Article21 June 2018Reading time 6 minutes

The Bank of England’s June dashboard

We expect the Bank of England to keep its cards close to its chest as it announces its latest decision on Thursday. Mixed economic data means the chances of a summer rate hike are still hanging in the balance

Bank of England

Bank of England to keep cards close to its chest as summer hike hangs in the balance

Has the UK economy performed well enough to give the Bank of England sufficient conviction to hike rates over the summer? That’s the question investors will be trying to answer as the Bank meets today, and the answer is still very unclear. 

The BoE was pretty blasé about the first quarter slowdown when it met in May, noting that it was largely weather-related.
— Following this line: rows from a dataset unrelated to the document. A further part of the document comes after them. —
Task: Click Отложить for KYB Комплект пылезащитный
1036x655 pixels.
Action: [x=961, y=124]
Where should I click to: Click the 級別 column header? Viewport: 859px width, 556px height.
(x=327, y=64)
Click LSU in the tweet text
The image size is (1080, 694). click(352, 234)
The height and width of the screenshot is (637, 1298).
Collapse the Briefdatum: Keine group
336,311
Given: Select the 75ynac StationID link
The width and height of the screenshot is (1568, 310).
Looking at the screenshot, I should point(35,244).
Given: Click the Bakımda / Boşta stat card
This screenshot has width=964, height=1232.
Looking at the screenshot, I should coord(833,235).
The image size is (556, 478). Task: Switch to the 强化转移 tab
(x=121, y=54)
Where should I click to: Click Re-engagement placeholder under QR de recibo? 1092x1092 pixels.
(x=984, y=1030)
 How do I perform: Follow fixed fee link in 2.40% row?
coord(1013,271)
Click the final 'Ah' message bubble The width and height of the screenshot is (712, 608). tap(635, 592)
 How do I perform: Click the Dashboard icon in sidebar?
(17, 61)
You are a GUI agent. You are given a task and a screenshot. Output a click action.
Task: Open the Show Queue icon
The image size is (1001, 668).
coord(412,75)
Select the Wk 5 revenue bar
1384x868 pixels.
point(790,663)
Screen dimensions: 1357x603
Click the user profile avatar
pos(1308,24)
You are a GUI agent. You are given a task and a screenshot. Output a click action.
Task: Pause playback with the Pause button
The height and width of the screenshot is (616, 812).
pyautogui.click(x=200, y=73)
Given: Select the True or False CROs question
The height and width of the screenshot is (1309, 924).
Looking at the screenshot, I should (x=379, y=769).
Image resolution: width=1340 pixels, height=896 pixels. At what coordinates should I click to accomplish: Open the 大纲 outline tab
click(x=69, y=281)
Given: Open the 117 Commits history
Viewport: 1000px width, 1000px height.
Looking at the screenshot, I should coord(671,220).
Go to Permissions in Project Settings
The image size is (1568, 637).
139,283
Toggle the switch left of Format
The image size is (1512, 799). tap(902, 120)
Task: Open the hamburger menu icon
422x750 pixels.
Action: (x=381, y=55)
But the data since then has been pretty mixed and hasn't given a clear steer on whether the economy is fully recovering, prompting markets to temper their expectations for the August meeting.

However, with wage growth picking up, we still suspect policymakers would like to hike rates then if they can. Based purely on recent BoE commentary, we still feel an August hike is slightly more likely than not – but there’s a long way to go before the next meeting.

Forthcoming data could yet force the Bank to rethink its near-term growth outlook, so we doubt policymakers will want to pre-commit to anything at today's meeting. There are still plenty of risks, not least in the retail sector, that could yet force the Bank of England to put its tightening plans on ice for a little while longer.

The economic data has been mixed since the May meeting...

Bloomberg, ING
Bloomberg, ING

Consumer spending

Under pressure
Retail sales have performed better in recent weeks, helped along by a period of sunny weather and a Royal Wedding. Admittedly this comes off a low base, as the sector emerges from one of the worst quarters for retail since the crisis. Importantly, the fundamental backdrop remains challenging. Consumer confidence is low (albeit slightly better than it was a few months ago), as shoppers remain concerned about the general economic outlook. Real incomes remain under pressure from higher oil prices, while banks appear to be tightening up on credit standards (remember borrowing has been a key driver of spending since the Brexit vote). So the period of slower demand looks set to stay for a little while longer, keeping pressure on retailers. This is probably the biggest risk to the likelihood of an August hike.


Having been one relative bright spot of the UK economy, the manufacturing sector is showing signs that it's beginning to flag. Production fell sharply in April, defying expectations of a rebound after the snowy weather. We suspect part of this could be down to the moderation in eurozone growth, while the gradual strengthening in the trade-weighted pound may also be playing a role.

Wage growth

Rising wage growth is central to the Bank's thinking on rate hikes, but the trend has begun to slow a little over the past few months. Take the 3M/3M annualised change in earnings - a reasonable measure of growth momentum. This has slowed to 2.4% from around 3% at the turn of the year. And while the current year-on-year reading of 2.8% looks encouraging, it is partly a function of base effects. That said, with their agents pointing to one of the best years for pay settlements since the crisis, the Bank of England remains pretty confident that the trend is gradually accelerating. We doubt the recent slowdown will bat too many eyelids just yet.

Jobs growth

The jobs market has been pretty resilient since the Brexit vote, and the fact that most people have kept their jobs (and in some cases seen pay rise more quickly) is probably a key reason why spending hasn't completely collapsed since the referendum. But there are some tentative signs that things might be changing. The latest ManpowerGroup hiring survey suggests firms are getting more cautious, particularly in the business/financial sector, where the index suggests jobs could actually start to be lost over the summer. Admittedly it is early days, and there have been similar predictions from surveys before over the past 18 months. But if this does start to emerge as a trend, it could start to have serious ramifications for confidence and growth. 


Now that the bulk of the price adjustment to the pound's post-Brexit fall has happened, and the rate of pass-through from the exchange rate to inflation is easing, core CPI looks set to slip back to the Bank of England's 2% target next month. On the face of it, this takes some pressure off policymakers to raise rates, although as we noted earlier, when it comes to judging underlying inflationary pressures, it's wage growth that really counts for the Bank.


There are roughly four months left until Article 50 talks need to be wrapped up. To allow time for ratification, both sides need to have reached an agreement on the UK's withdrawal terms, as well as a declaration on the targeted future trading relationship, by October - and plenty still needs to be agreed. While there is a lot of focus on the return of the EU Withdrawal bill to the House of Commons this week - and wrangling over parliament's 'meaningful vote' - talks in Brussels over the so-called Northern Ireland 'backstop' appear to have faltered. This potentially sets the stage for some difficult decisions and compromises by senior UK politicians over the summer as October's deadline approaches. Admittedly, we doubt this debate will have a massive impact on the Bank's near-term decision making, although as the noise continues to ramp up ahead of October's summit, it could become increasingly difficult for the Bank to hike rates later this year. Effectively this means that if the Bank opts against hiking rates in August, it may not have another opportunity to do so before next year.